### Passage shown:
+ + + + + + +
Appeal, No. 42, March T., 1962, from judgment of Court of Quarter Sessions of Beaver County, Sept. T., 1958, No. 6, in case of Harold J. Vaughan v. Commonwealth of Pennsylvania. Judgment reversed.
Raymond L. Brennan, Assistant Attorney General, with him Robert W. Cunliffe, Assistant Attorney General, John R. Rezzolla, Chief Counsel, and David Stahl, Attorney General, for Commonwealth, appellant.
Harvey R. Robinson, with him Alan D. Webb, for appellee.
Before Bell, C.j., Musmanno, Jones, Cohen, Eagen and O'brien, JJ.
OPINION BY MR. JUSTICE COHEN
Appellant, Commonwealth of Pennsylvania, appeals from the lower court's entry of a judgment for the appellee following the refusal of a request for a new trial after the jury verdict in an eminent domain proceeding.
The question raised by this appeal is: Did the trial court commit either a clear abuse of discretion or an error of law which controlled the outcome of the case in refusing the Commonwealth's motion for a new trial on the ground that the verdict returned by the jury was excessive, contrary to law and against the weight of the evidence? (See Bohner v. Eastern Express, Inc., 405 Pa. 463, 175 A.2d 864 (1961)).
The Commonwealth condemned and took the land in question, a plot 1.46 of an acre, in order to expand
the roadway of a state highway which it abutted. The board of viewers made an award of $700 to the appellee who, thereupon, appealed to the lower court.
+ + + + + + +
(Extracted data entries)
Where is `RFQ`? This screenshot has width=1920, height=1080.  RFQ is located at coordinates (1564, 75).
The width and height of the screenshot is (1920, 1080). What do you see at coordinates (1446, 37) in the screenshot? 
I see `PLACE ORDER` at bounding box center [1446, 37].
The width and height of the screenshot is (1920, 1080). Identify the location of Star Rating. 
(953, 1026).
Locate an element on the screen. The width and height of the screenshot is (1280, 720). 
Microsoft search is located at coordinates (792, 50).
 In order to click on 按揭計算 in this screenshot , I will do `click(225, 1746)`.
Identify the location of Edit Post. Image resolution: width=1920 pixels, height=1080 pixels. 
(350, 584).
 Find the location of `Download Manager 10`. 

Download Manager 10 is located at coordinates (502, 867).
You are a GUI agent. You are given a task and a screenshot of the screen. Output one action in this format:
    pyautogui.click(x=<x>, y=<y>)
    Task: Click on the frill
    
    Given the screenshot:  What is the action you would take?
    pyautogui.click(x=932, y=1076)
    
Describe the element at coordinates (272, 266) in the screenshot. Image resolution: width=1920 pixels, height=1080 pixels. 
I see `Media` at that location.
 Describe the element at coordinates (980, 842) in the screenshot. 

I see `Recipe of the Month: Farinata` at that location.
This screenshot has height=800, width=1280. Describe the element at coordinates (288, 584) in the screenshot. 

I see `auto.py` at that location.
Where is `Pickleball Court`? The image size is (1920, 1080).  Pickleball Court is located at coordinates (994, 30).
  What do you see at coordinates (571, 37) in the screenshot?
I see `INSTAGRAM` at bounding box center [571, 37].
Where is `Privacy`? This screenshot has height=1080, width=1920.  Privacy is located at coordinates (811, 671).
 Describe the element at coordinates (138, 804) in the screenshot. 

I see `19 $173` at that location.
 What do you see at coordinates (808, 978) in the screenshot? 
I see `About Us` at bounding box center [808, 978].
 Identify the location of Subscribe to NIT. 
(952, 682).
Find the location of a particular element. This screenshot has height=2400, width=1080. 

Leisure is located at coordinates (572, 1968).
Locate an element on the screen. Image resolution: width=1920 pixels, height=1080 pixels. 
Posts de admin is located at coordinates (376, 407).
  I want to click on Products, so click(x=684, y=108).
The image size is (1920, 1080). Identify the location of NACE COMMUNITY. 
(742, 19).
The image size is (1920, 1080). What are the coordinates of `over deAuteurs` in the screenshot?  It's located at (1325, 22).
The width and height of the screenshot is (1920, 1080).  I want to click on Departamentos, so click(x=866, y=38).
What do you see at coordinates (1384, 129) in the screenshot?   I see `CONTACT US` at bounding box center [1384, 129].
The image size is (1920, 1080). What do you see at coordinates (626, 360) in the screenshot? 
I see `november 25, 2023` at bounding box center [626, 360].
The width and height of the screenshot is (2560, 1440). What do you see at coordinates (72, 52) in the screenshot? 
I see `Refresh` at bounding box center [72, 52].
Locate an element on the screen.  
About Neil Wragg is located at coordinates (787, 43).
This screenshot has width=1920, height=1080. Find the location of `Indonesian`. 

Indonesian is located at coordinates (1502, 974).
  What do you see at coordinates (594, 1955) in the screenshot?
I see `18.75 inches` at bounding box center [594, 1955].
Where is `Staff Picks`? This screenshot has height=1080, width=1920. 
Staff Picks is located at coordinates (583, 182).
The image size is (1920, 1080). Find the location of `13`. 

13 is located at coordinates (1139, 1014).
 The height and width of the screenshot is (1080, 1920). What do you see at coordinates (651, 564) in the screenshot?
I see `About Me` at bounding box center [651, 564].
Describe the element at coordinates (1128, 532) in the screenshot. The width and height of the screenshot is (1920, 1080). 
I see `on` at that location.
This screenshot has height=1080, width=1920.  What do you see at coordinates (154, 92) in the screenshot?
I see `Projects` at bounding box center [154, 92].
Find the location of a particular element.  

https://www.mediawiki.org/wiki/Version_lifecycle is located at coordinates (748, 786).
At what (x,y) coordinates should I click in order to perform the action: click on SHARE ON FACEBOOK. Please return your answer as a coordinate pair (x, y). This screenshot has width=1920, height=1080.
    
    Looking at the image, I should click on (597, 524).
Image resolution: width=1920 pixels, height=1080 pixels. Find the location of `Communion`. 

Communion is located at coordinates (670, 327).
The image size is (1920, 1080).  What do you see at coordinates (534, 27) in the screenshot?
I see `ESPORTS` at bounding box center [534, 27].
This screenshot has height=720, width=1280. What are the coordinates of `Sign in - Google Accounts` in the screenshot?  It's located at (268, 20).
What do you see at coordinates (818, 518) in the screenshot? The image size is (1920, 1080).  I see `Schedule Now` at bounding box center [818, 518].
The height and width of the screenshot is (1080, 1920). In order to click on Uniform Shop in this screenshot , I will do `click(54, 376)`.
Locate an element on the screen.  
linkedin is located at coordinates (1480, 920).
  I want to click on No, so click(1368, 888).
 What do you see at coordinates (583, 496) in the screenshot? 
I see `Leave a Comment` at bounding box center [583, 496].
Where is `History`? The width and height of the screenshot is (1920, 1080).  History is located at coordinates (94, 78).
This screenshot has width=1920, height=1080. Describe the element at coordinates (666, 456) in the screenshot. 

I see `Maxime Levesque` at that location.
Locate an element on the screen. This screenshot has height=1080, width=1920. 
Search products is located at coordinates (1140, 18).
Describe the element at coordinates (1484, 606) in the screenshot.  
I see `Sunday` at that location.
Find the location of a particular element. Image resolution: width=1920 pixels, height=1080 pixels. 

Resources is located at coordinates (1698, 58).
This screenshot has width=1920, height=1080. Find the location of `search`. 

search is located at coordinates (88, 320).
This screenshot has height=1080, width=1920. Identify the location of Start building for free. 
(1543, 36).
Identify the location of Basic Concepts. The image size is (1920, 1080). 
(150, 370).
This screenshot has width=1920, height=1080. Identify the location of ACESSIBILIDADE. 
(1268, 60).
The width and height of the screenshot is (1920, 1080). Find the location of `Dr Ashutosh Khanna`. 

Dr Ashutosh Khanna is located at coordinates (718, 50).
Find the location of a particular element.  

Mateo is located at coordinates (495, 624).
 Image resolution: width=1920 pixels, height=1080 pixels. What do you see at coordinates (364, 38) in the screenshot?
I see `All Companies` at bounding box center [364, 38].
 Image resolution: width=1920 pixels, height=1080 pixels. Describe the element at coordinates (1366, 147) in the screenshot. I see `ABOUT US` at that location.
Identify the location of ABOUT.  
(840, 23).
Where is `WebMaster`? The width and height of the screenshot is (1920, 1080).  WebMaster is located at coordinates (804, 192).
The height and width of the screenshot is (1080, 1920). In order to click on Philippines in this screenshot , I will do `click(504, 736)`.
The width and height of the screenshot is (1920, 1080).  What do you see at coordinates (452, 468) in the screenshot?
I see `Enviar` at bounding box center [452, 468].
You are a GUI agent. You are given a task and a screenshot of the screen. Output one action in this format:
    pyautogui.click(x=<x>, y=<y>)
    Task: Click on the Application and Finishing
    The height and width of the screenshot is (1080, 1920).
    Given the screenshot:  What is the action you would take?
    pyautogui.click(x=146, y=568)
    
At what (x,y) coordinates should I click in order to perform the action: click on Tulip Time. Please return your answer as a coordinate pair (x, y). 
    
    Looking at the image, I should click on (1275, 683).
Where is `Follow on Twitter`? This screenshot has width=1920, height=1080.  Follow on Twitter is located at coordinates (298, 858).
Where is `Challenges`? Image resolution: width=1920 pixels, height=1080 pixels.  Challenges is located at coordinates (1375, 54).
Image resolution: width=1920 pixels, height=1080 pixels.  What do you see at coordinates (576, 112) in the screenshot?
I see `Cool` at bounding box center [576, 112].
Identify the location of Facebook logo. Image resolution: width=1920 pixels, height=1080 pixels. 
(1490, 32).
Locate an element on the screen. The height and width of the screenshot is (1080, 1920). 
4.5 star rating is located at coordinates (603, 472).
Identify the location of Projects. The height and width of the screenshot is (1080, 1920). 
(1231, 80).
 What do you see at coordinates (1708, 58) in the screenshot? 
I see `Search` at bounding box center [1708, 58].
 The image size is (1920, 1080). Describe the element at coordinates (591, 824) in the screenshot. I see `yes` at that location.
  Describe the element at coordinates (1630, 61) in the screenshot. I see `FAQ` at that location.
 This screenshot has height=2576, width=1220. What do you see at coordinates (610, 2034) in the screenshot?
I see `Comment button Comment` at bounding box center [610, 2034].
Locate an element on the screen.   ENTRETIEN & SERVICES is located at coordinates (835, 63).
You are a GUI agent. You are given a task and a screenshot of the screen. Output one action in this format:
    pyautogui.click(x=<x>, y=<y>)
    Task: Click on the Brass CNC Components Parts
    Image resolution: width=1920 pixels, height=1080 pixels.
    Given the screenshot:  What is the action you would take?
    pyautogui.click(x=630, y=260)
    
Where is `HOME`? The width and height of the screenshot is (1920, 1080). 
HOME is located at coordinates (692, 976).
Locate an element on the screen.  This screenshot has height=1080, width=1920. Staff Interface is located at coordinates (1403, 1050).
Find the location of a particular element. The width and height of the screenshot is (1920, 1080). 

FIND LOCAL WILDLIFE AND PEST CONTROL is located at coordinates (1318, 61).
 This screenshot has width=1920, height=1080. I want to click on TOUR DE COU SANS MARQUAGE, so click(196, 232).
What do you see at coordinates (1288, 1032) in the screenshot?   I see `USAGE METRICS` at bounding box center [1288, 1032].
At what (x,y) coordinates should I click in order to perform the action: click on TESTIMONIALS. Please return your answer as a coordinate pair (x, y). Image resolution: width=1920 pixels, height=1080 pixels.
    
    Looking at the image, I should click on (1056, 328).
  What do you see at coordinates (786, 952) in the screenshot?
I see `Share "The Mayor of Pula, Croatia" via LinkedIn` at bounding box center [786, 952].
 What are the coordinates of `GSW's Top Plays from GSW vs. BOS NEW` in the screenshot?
+ + + + + + +
### What this task involves:
Retype the part of the court opinion starting at "Raymond L. Brennan, Assistant" and ending at "and O'brien, JJ.". These items have no connection to the court opinion.

### Result of the exercise:
Raymond L. Brennan, Assistant Attorney General, with him Robert W. Cunliffe, Assistant Attorney General, John R. Rezzolla, Chief Counsel, and David Stahl, Attorney General, for Commonwealth, appellant.
Harvey R. Robinson, with him Alan D. Webb, for appellee.
Before Bell, C.j., Musmanno, Jones, Cohen, Eagen and O'brien, JJ.